Community Pick: Many members of our community have endorsed this article.

How to create an Access database for a business overview


I have had my own IT business for a very long time. I started mostly with hardware and after about a year started to notice a common theme. I had shelves with software boxes -- Peachtree, Quicken, Sage, Ouickbooks -- and yet most of my clients were using spreadsheets. It seems they bought the software thinking it would help but found out it did not work like their business did, and was not flexible enough to accommodate them.


When asked if I could suggest new software that might help, I asked them to show me how they ran their business. I collected a copy of each piece of paper that they used.


On the floor of my office I laid out all the forms and reports in the way that their business flowed. Next I took an 8 1/2 by 11 engineers blue grid paper pad and started drawing and labeling boxes where data would be input. Each data collection form would be on its own page.


At this point I would take the paper forms back to the client and run through them as if they were looking at a computer screen. Going through this process helped me become better acquainted with the flow and relationships of the data.


Next using colored sticky dots, I would put dots on each box that seemed related. This gave the basic design for the tables. I started MS Access and I created all the tables. Then I createe queries for the forms and then designed the forms.

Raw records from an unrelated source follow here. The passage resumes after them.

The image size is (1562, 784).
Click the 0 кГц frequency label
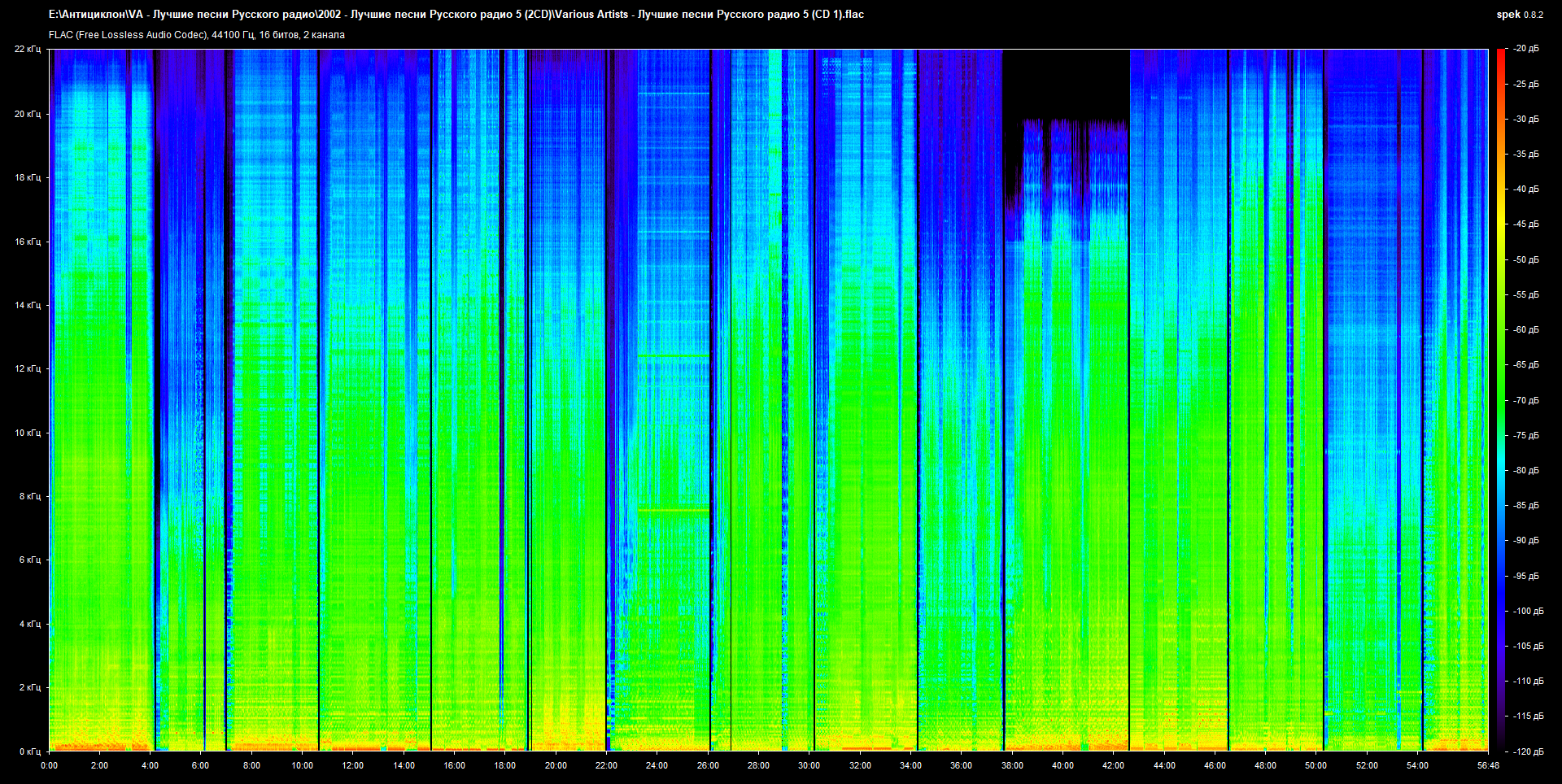29,751
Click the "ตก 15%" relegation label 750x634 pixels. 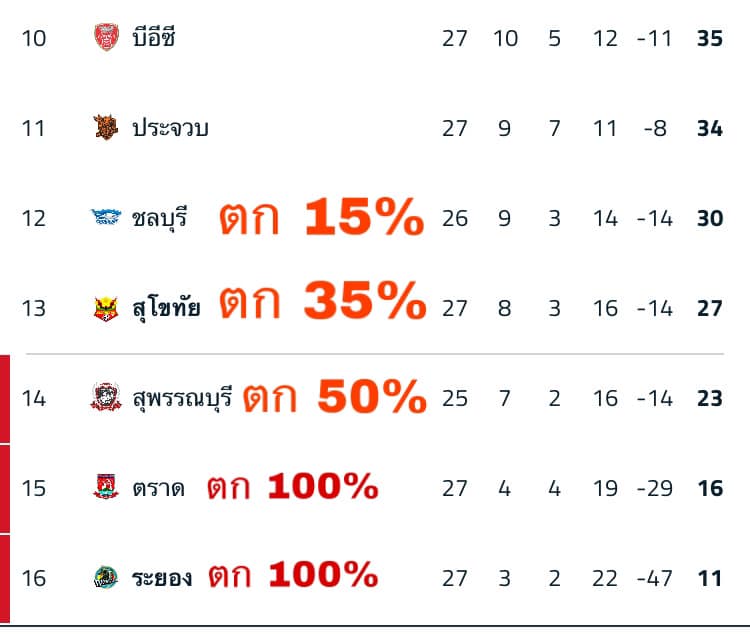click(x=322, y=218)
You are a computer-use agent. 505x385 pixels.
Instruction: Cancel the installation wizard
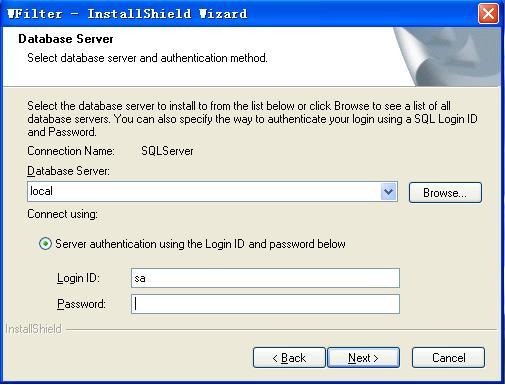pos(448,358)
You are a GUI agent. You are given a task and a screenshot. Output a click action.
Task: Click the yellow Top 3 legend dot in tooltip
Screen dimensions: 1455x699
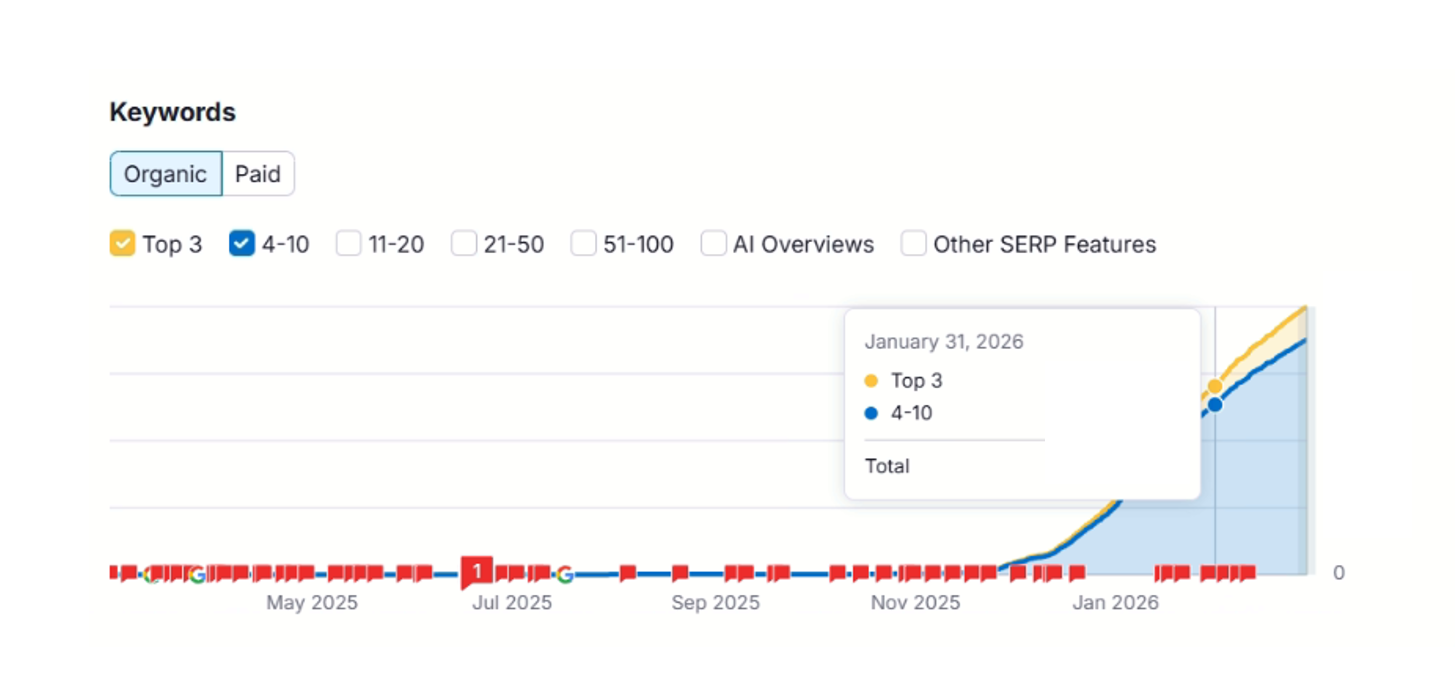click(x=871, y=381)
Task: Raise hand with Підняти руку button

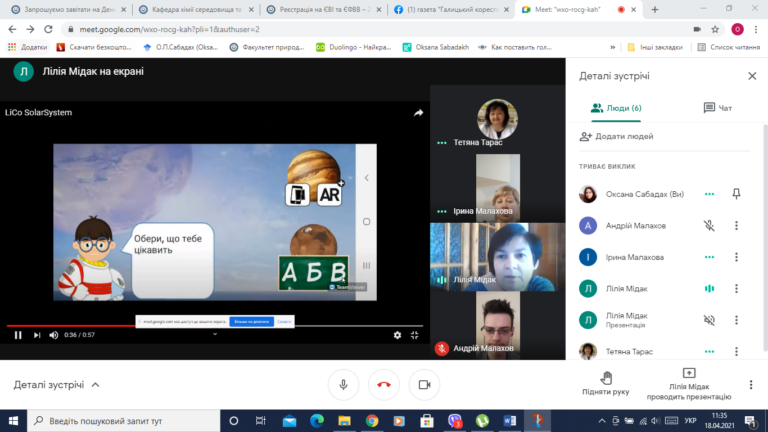Action: tap(606, 383)
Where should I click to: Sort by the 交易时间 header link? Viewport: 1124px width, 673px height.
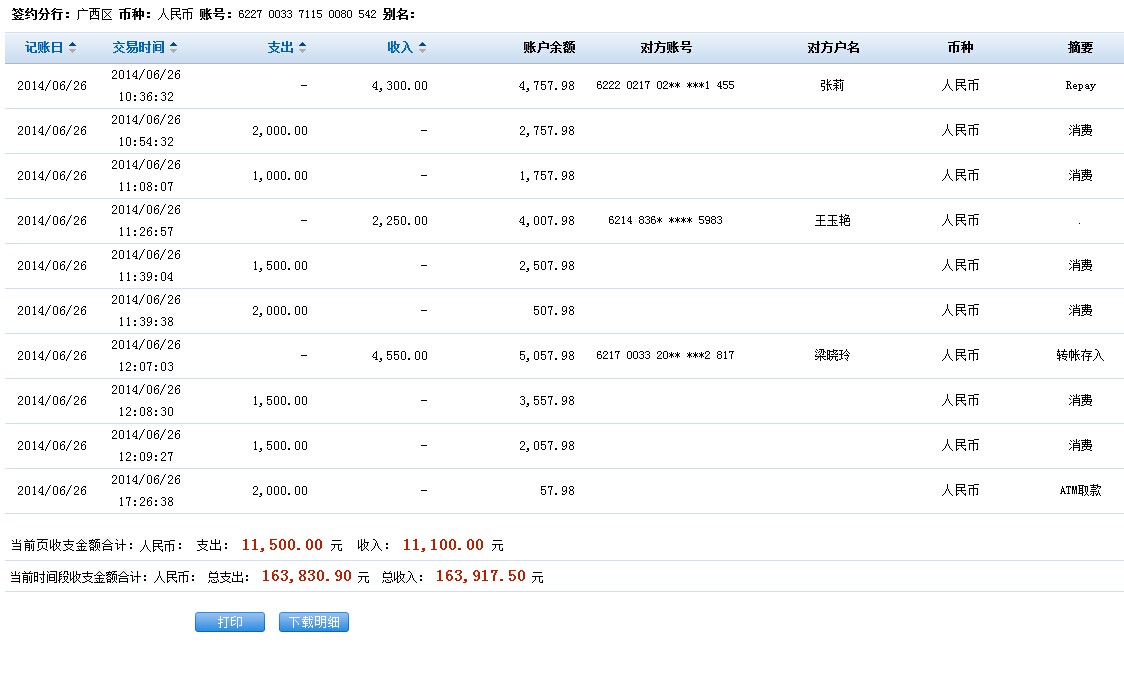139,47
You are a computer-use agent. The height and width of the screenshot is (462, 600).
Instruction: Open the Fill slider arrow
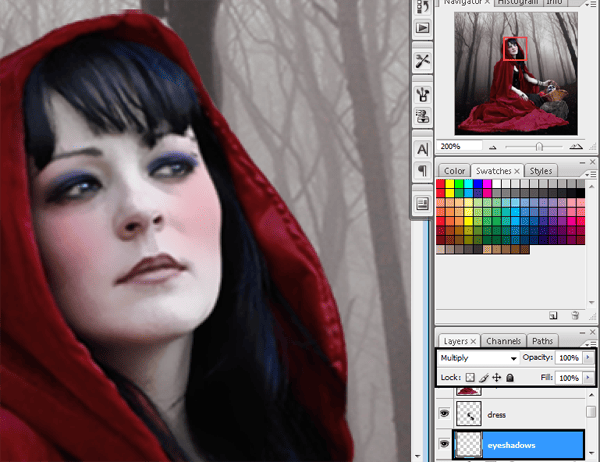click(589, 378)
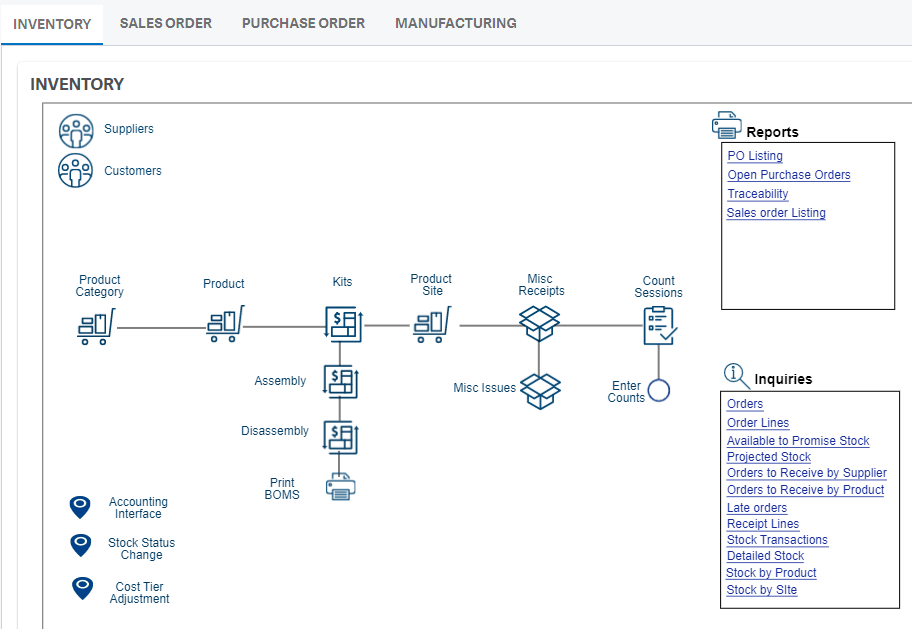The width and height of the screenshot is (912, 629).
Task: Open the MANUFACTURING tab
Action: pos(455,23)
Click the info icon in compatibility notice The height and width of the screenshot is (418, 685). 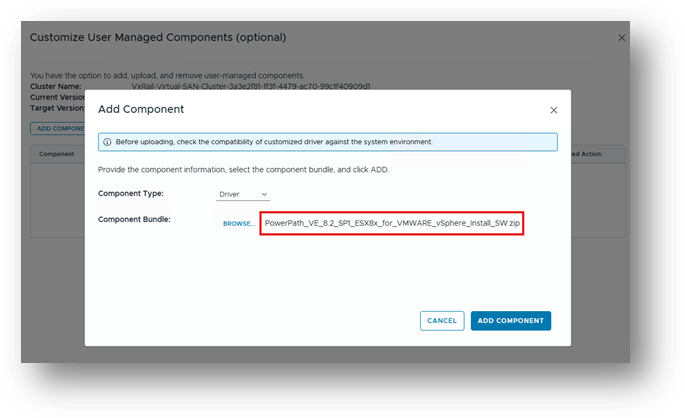pyautogui.click(x=107, y=142)
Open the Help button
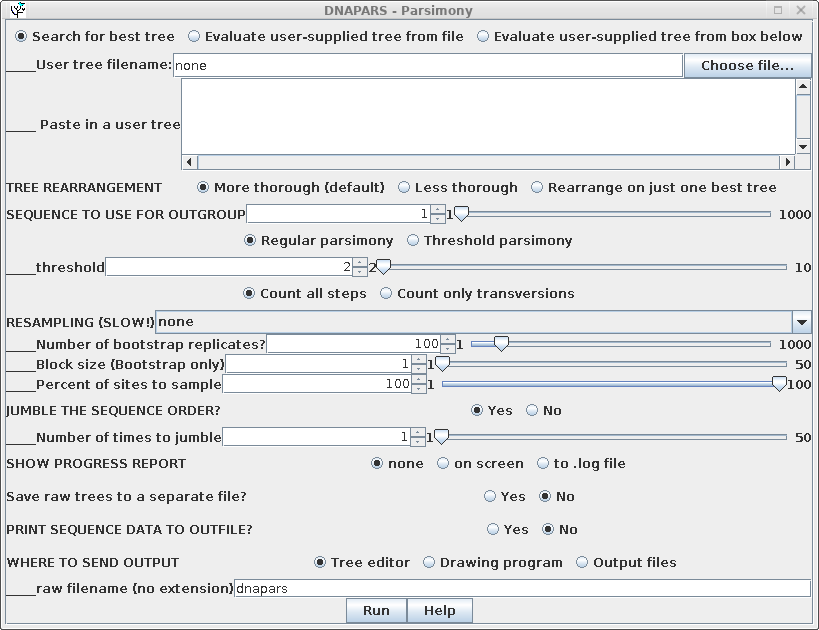The height and width of the screenshot is (630, 819). (x=439, y=611)
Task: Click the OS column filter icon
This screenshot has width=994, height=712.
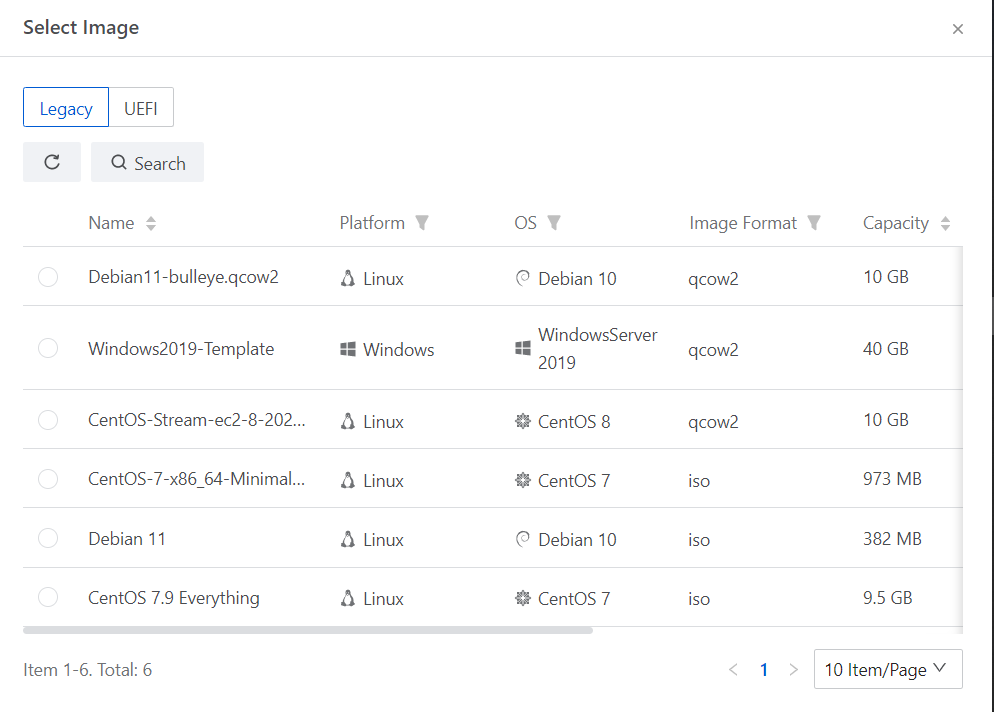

For the first several weeks, the tables were pretty straight forward but the queries were a little more intense. The forms and reports were the hardest because this is where you have to make things flow the way a human would do it.


Things are more complex now (I started in 1998 before the internet). Now there are thousands of sites with free to paid support. What used to take me a few weeks to figure out, I can now find a solution for in a day or two on the Internet. When I find a very good site, like Experts Exchange, I will usually sign up and pay the fee for support; the small amount they ask for in a year will most likely pay off in my first request for support.

The reason I wrote this is to encourage you to create something that works the way you do. Trying to accommodate yourself to the way some generic software wants you to perform will stymie you for the rest of your business life. The other reason to do this is, very few businesses stay the same day in and day out. When you create your own database you can change it as your business changes.

If you really do not feel you can do this, try to find someone in your local community to write the program for you or to assist you in getting started.

 If you are a young person looking for an adventurous life, walk into businesses in your local community and ask how their software is working for them. I even wrote a few early databases for free to cut my teeth so to speak and for the experience (one of them wound up being my largest client). Once word gets out that you can do the above for businesses in your community you will have a great career and life.  



Comments (3)

I did exactly the same thing for several clients. It's the only way to get an end result that meets their needs. However beware of writing a program that is too specific to current needs. Make as much generic as possible so the program can grow and also so it can more easily be adapted to new clients with similar needs.
I have done much the same thing for clients in the engineering field.  Almost always they are running their business from spreadsheets.  The great advantage of spreadsheets is their ease of data input and flexibility.  I write Access databases that read the data from the spreadsheets and then analyse and report the data from Access.  The client can keep operating  while you are installing and debugging the system and the massive effort in writing user friendly data input forms is avoided.  Remote sites can email in their workbook daily.  By loading all the data from the workbook into Access, any backdated changes that the site has made will automatically be included.
The other interesting outcome I have noticed is that as my experience increased I made the system simpler, and as the system became simpler it also became more flexible.  The challenge is to find a simple way to code complex user requirements.

Great article, I am currently working for a client building their database in MS Access.  Hoping to find more customers in the next few months.